Show $15x^{2} - 7y^{2} = 9$ has no integer solutions
Solution 1:
Perhaps a little easier and shorter, work modulo $\,5\,$:
$$9=15x^2-7y^2=-7y^2=3y^2\Longrightarrow y^2=3$$
and it's easy to see that $\,3\,$ is a quadratic non-residue modulo $\,5\,$ , so we're done.
Solution 2:
You are not squaring the whole term, that is why you get stuck. Here is a solution.

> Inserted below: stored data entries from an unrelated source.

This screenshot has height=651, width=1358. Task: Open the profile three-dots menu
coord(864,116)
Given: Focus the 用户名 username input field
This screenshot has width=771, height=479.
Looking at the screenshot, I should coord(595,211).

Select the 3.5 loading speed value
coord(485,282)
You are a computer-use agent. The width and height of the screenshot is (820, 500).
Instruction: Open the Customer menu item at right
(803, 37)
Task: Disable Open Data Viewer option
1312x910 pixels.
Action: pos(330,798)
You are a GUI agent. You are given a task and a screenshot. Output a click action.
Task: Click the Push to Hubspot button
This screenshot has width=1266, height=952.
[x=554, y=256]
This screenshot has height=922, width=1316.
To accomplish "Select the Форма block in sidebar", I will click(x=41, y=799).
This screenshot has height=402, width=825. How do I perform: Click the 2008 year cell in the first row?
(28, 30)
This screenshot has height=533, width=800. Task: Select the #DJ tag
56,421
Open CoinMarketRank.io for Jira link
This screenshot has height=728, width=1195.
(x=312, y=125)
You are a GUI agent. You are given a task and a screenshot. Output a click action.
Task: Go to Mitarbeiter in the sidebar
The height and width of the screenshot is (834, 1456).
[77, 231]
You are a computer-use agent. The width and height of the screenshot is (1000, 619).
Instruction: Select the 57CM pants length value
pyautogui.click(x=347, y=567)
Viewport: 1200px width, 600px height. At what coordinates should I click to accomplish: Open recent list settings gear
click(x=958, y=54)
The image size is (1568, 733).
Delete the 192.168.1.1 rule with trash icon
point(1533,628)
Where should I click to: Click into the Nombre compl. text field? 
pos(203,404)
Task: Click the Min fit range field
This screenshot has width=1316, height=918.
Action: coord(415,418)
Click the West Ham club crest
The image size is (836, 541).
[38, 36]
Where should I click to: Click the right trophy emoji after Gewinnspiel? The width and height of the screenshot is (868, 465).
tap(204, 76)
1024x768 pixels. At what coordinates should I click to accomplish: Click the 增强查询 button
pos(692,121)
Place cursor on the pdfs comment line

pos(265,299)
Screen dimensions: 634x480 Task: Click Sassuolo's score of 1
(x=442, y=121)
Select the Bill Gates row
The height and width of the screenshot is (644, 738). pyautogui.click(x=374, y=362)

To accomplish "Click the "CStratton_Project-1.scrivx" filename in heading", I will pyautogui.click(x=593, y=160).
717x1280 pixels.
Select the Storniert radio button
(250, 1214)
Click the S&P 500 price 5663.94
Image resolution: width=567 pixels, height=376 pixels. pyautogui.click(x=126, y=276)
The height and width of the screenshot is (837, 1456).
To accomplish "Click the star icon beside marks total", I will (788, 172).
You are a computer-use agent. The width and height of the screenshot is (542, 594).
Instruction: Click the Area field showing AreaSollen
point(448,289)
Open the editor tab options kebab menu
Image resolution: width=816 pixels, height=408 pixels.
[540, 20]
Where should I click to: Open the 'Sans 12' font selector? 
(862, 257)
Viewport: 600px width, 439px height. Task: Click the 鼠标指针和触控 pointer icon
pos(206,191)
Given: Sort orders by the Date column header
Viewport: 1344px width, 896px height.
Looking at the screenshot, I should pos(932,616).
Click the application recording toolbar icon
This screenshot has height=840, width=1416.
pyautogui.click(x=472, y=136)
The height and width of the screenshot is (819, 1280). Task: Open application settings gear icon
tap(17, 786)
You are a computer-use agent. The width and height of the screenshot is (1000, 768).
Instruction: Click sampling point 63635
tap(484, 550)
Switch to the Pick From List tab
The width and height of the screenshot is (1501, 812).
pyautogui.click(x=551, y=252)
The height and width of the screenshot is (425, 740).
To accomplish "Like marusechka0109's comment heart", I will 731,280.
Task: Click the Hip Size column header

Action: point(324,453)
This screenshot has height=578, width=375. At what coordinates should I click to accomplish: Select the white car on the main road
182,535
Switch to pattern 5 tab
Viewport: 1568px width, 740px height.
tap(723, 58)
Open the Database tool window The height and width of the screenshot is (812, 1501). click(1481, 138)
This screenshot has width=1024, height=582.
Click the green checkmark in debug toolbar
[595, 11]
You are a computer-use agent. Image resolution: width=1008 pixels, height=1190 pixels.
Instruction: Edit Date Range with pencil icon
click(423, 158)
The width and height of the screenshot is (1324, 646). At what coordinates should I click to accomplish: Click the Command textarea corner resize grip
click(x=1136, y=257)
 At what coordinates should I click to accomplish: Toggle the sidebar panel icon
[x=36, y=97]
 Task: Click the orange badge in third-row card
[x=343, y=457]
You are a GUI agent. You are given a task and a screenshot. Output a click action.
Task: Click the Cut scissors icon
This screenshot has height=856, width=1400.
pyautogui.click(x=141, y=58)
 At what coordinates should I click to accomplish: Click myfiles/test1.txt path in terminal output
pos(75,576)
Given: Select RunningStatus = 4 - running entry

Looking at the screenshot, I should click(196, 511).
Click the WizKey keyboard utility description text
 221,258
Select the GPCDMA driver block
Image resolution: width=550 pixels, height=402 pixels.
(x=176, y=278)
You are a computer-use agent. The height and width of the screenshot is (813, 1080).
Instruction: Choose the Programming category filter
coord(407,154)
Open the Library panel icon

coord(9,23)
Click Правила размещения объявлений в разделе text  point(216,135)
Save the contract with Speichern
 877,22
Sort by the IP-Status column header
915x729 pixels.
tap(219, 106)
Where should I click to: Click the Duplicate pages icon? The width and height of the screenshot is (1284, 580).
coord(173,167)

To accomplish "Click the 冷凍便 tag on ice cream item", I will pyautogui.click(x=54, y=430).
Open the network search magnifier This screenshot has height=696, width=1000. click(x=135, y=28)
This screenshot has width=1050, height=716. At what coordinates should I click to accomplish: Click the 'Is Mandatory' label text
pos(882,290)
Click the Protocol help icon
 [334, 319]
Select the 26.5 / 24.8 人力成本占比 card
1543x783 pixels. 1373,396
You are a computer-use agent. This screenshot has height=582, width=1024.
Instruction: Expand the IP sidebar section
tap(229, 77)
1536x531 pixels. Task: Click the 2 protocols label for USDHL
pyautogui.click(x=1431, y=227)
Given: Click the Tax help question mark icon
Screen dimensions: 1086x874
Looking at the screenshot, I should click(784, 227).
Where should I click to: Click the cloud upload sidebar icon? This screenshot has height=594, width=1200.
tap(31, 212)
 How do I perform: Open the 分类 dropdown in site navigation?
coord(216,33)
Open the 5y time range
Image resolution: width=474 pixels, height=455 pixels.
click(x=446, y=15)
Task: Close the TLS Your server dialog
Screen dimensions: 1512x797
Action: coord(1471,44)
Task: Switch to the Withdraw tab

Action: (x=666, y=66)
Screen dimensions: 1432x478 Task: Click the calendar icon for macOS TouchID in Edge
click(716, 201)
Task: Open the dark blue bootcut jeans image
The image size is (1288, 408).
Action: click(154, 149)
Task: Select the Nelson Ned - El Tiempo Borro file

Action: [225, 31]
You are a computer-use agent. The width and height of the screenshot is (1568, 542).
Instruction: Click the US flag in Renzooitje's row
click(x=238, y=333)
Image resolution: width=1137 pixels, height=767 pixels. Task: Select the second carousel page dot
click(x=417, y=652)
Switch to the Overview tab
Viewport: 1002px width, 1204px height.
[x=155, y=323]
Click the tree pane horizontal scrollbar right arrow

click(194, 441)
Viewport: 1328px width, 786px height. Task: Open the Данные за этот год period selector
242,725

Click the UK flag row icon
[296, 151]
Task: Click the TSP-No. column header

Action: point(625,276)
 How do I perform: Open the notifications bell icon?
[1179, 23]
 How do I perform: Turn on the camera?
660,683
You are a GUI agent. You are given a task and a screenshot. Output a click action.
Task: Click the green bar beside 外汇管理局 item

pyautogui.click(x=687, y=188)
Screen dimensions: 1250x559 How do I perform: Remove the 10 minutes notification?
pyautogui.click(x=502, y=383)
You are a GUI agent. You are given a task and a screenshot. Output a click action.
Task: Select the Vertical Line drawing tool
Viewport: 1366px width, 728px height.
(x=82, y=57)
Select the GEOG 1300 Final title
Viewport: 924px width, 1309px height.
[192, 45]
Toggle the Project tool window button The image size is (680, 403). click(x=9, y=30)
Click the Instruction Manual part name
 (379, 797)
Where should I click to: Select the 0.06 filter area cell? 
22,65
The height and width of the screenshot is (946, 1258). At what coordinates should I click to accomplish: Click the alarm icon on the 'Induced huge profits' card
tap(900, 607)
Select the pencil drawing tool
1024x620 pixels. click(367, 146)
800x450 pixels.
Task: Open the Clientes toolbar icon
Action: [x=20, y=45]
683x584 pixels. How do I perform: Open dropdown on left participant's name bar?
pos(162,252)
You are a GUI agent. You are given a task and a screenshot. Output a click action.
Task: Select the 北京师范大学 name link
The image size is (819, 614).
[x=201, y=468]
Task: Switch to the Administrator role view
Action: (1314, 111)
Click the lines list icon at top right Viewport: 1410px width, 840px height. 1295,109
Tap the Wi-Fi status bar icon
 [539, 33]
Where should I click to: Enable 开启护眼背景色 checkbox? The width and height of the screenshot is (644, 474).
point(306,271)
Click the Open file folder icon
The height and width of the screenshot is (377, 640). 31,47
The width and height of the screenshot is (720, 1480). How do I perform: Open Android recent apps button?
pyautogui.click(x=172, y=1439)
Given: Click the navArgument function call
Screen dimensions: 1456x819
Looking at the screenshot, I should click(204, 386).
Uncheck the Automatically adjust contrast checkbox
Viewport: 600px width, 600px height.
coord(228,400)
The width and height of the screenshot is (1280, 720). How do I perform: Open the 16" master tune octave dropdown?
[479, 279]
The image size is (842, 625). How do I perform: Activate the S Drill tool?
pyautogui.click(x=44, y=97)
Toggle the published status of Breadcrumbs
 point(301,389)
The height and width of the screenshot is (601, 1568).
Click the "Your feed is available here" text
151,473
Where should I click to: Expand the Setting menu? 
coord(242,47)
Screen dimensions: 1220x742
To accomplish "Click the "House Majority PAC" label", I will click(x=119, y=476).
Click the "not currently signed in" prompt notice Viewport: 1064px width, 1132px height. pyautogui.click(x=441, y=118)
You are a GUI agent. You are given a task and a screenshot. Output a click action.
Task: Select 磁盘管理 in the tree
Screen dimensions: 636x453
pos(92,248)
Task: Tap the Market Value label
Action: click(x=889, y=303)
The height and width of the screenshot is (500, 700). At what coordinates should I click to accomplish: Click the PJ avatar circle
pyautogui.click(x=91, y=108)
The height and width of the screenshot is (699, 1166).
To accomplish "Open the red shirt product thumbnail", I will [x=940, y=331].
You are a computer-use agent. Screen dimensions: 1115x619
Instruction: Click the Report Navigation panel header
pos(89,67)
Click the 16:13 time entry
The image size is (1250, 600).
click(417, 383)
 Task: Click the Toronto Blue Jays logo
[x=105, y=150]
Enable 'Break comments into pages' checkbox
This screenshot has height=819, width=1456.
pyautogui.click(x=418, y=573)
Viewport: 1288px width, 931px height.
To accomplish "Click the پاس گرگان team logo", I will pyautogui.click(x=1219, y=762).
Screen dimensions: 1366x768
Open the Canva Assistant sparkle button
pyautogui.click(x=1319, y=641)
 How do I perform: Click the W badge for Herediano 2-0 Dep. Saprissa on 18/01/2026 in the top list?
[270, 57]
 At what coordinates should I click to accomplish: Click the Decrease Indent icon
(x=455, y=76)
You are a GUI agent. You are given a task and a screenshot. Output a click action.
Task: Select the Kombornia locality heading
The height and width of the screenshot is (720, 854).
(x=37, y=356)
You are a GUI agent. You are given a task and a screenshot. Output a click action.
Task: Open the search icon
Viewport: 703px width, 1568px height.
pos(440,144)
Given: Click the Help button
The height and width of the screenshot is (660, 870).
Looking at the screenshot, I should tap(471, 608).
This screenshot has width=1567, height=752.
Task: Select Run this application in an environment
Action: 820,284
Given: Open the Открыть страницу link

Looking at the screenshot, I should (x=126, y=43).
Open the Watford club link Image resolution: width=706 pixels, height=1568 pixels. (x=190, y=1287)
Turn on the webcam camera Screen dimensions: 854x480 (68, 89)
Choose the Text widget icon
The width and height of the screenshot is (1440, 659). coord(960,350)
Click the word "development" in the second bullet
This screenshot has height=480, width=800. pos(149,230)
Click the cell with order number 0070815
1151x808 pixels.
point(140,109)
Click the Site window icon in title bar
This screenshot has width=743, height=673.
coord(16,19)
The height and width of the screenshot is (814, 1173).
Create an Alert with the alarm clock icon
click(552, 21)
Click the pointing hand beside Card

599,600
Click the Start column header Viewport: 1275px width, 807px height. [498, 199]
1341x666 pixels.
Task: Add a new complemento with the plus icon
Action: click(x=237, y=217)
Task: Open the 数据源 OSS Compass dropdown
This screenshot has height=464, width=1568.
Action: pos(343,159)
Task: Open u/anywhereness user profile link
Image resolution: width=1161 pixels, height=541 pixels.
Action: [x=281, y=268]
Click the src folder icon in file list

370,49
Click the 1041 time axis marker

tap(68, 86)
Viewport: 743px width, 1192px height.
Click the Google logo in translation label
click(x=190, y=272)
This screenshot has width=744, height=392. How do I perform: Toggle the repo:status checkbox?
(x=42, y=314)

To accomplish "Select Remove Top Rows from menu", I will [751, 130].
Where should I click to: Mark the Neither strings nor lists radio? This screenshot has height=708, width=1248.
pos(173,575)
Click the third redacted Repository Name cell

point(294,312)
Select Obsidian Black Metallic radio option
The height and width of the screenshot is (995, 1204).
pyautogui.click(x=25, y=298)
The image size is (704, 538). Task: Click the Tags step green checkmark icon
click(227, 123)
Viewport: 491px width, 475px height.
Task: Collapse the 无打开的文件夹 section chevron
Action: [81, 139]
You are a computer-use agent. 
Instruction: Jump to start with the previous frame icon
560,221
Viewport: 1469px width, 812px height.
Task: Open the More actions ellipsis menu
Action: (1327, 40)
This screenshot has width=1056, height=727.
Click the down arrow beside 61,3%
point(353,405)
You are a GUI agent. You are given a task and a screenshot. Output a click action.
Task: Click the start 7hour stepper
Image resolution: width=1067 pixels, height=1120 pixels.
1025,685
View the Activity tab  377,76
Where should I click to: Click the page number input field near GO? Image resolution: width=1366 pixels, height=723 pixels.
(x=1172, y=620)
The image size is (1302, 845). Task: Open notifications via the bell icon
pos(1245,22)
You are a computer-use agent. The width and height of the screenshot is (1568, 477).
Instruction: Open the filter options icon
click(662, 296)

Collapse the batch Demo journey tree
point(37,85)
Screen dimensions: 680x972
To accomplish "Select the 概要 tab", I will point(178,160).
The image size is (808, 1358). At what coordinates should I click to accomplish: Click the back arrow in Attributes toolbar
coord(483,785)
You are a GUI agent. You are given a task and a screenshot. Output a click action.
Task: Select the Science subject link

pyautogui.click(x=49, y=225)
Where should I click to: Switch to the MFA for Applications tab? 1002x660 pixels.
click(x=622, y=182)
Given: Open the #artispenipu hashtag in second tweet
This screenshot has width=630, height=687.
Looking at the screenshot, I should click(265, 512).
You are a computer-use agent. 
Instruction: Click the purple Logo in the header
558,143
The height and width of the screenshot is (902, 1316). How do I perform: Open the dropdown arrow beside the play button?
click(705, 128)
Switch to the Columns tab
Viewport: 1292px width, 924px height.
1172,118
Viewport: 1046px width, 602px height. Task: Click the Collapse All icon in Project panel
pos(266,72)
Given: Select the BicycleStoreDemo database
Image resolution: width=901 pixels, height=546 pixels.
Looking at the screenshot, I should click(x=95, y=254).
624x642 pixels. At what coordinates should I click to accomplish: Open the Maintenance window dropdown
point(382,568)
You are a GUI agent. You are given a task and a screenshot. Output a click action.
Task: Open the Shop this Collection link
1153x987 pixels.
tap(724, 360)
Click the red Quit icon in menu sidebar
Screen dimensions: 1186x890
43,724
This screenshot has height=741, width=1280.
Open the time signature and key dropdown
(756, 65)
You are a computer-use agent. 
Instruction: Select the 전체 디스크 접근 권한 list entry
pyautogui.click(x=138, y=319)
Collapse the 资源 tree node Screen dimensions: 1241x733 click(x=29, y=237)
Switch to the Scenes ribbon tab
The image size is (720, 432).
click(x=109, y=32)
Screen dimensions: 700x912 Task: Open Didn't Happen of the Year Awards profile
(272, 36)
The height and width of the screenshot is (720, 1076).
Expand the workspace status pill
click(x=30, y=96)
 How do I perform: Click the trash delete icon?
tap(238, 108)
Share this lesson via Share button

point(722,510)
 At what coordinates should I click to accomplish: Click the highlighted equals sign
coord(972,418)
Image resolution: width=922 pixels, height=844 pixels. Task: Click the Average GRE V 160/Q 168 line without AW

Clearly, since $7y^2=15x^2-9$ we get that $3|7y^2$ implying $3|y^2$ implying $3|y$. We get $y=3y_1$. We rewrite the equation as $15x^2-7(3y_1)^2=15x^2-63y^2=9$. Dividing by 3 both sides gives us $5x^2-21y^2=3$. This means $5x^2=3+21y^2$. Since RHS is divisible by 3, LHS is also divisible by 3. This tells us $3|x$. We get $x=3x_1$. Therefore, it follows that $45x_1^2=3+21y^2$. implying $15x_1^2-7y_1^2=1$. A consideration in modulo 3 reveals that, since $7y_1^2$ can never be $2 \;mod\;3$, the equation cannot have solutions in $\mathbb{Z}$.